Produce as output only the lines below starting at the line with "You are a GUI" and continuing through the line with "This screenshot has height=650, width=1568.", each one exactly as written.
** INPUT FOR THIS TASK follows **
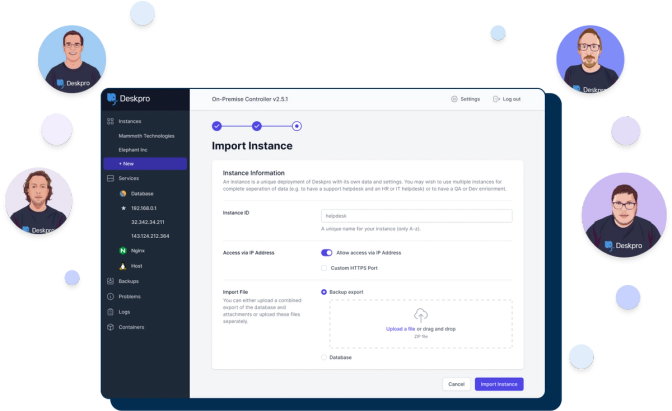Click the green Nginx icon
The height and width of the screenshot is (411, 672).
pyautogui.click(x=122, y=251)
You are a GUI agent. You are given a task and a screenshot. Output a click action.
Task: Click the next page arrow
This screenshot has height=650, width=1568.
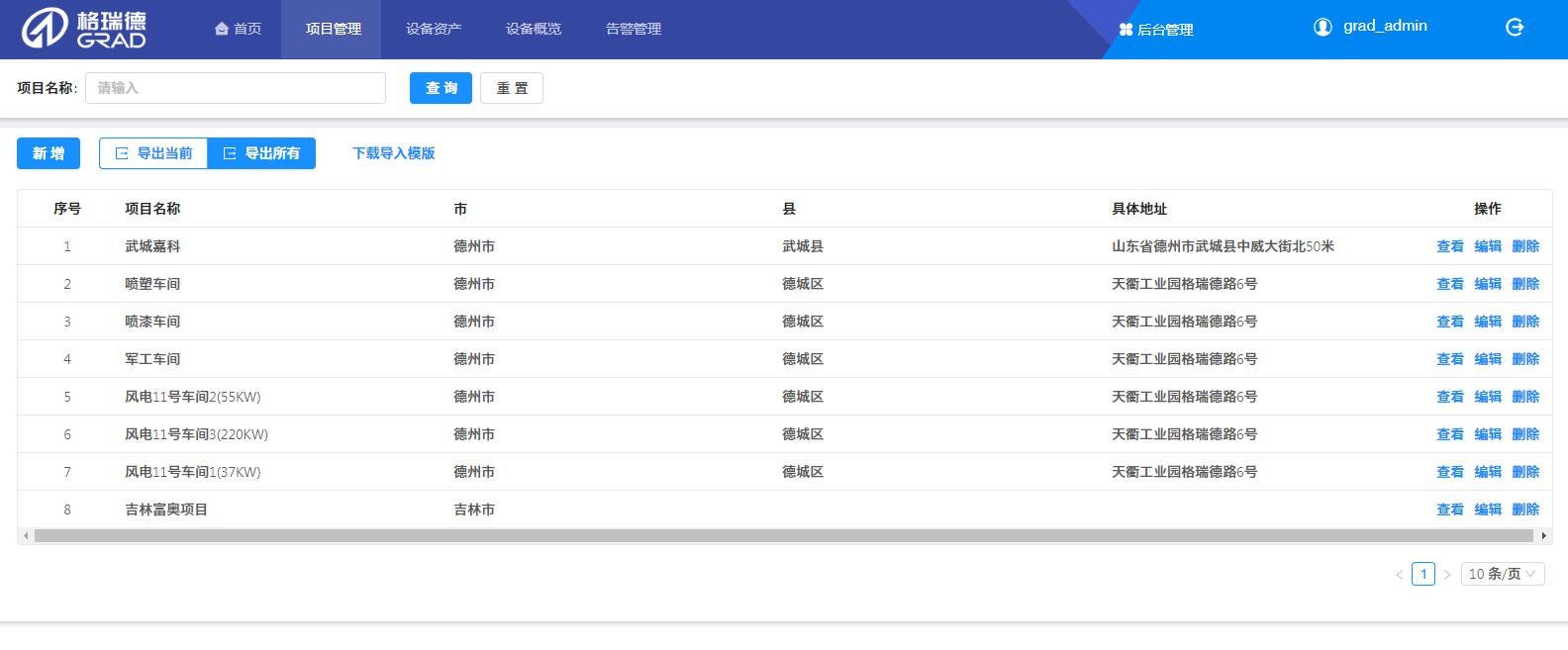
** End of INPUT FOR THIS TASK **
** INPUT FOR THIS TASK follows **
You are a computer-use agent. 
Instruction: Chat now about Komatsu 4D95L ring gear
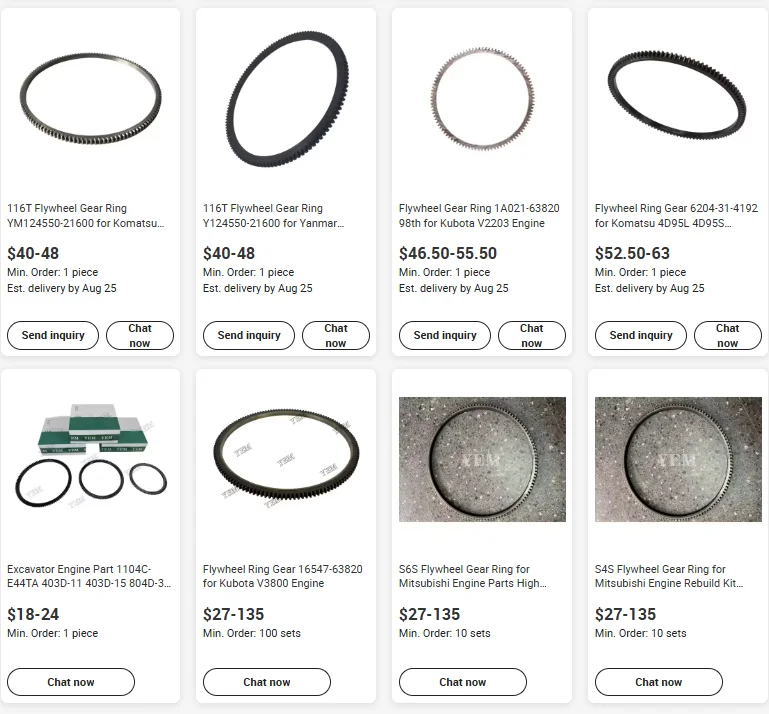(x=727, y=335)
** End of INPUT FOR THIS TASK **
▶ **SOLUTION BELOW**
You are a GUI agent. You are given a task and a screenshot. Output a click action.
Task: Click the next page arrow
This screenshot has height=650, width=1568.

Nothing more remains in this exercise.